SOURCE TEXT →
He spent much of his retirement in Cottonwood with weekends in metro Phoenix and his heart eternally at St. Anthony of Padua. He stayed connected to parish life via the parish bulletin, which parishioners faithfully sent him weekly for 25 years.

When in Phoenix, Fr. Boyle lived with Fr. David Sanfilippo. They knew each other for 20 years through many troubling health issues.

“I never once heard him complain,” Fr. Sanfilippo said, a day after anointing Fr. Boyle’s body. “He carried the cross of suffering with grace.”

One highlight for both surviving priests was a trip they took with Fr. Boyle and a fourth priest to Italy. Fr. Boyle had a much older brother who was killed in World War II and is buried at the American cemetery overseas. They visited his gravesite.

“Fr. Boyle had wanted to visit the gravesite before he died. And seeing him pray at the grave of his brother in Florence, Italy, is something I will never forget,” Fr. Kelash said. “I can still see him standing at the grave, with his cane and red hat praying.”

Fr. Boyle loved time with his brother priests too, especially the annual Advent gathering of priests serving the Phoenix Diocese and weekly dinners in Phoenix. He often answered Fr. Kelash’s question about where to eat with a “nice place.”

“I pray now [he] gets his wish and is enjoying the ‘Nicest Place of All,’ the heavenly banquet in God’s house,” Fr. Kelash said.

LISTING →

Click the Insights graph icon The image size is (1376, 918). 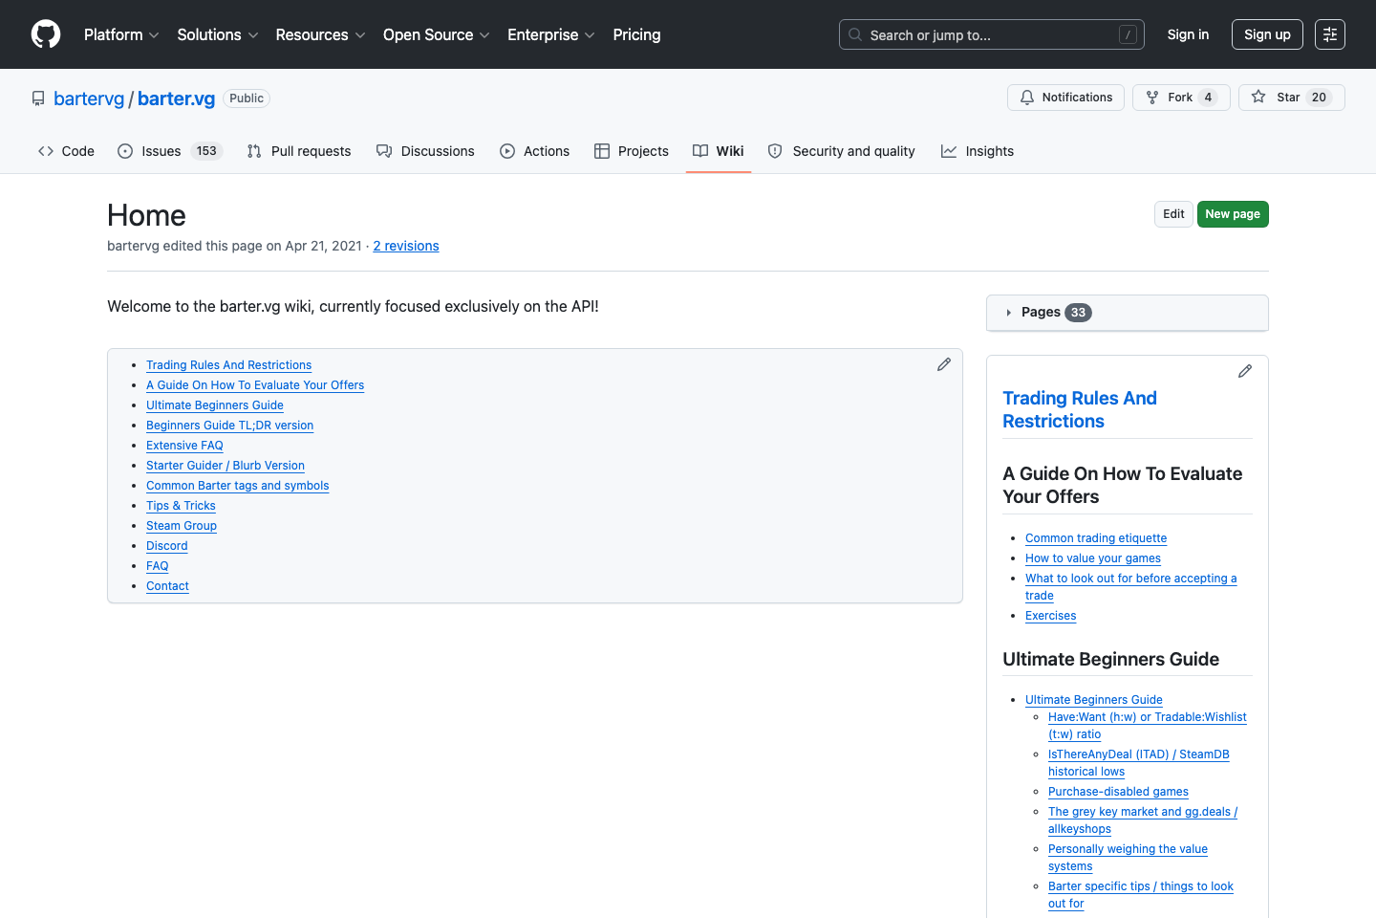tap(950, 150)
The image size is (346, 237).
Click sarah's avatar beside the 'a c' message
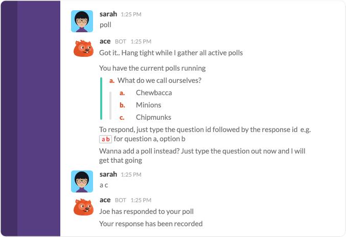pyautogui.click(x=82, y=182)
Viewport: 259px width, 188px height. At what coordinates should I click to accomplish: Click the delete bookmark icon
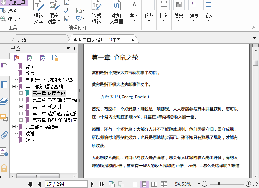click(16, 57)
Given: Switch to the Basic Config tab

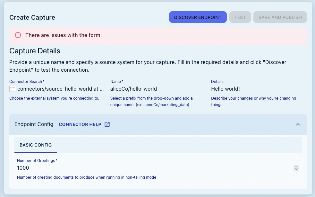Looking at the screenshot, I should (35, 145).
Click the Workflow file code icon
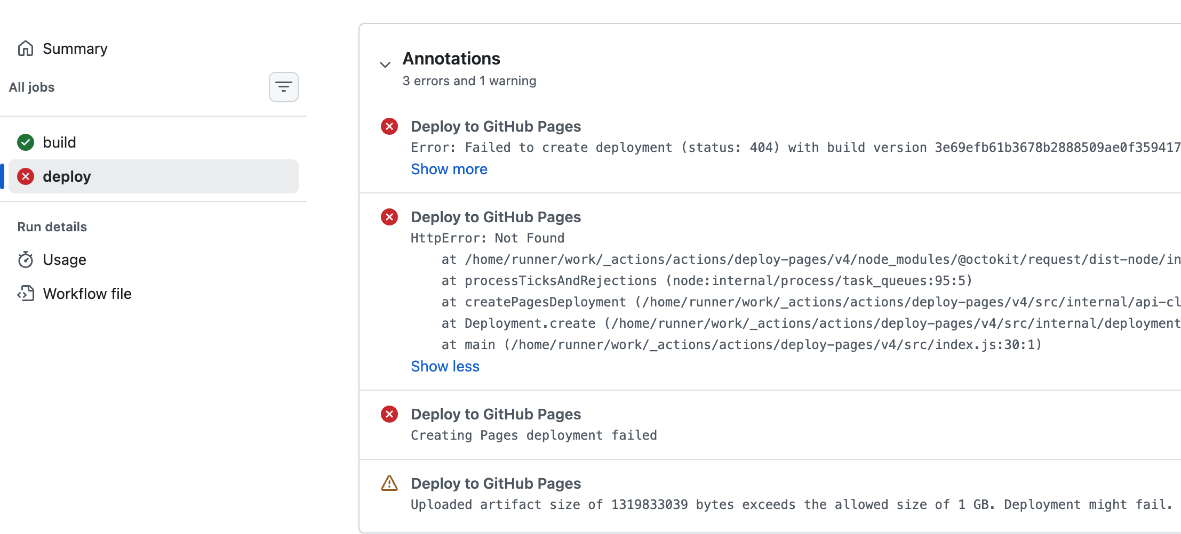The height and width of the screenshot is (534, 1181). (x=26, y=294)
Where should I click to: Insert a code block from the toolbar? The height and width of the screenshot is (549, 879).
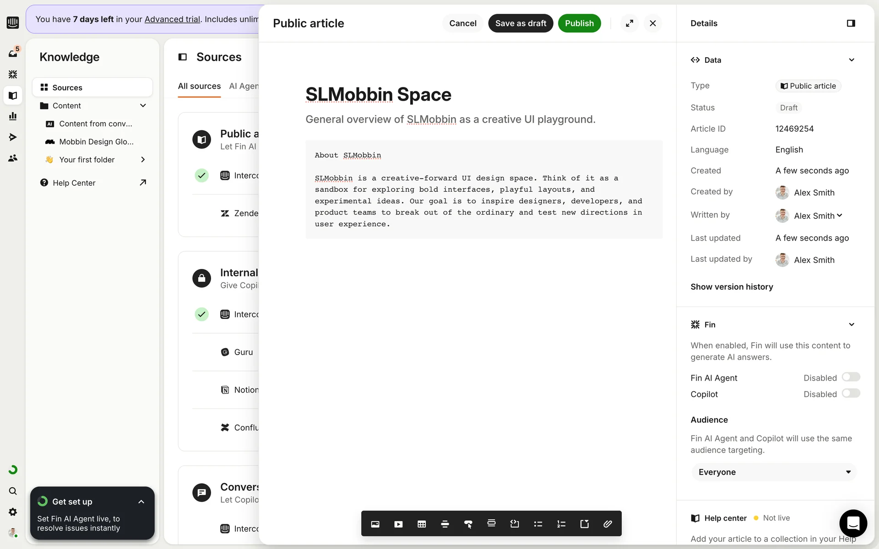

WORK INSTRUCTIONS → Reproduce the passage about Fr. Boyle word for word, between "He spent much" and "troubling health issues.", inclusive.

SOLUTION TO THIS TASK →
He spent much of his retirement in Cottonwood with weekends in metro Phoenix and his heart eternally at St. Anthony of Padua. He stayed connected to parish life via the parish bulletin, which parishioners faithfully sent him weekly for 25 years.

When in Phoenix, Fr. Boyle lived with Fr. David Sanfilippo. They knew each other for 20 years through many troubling health issues.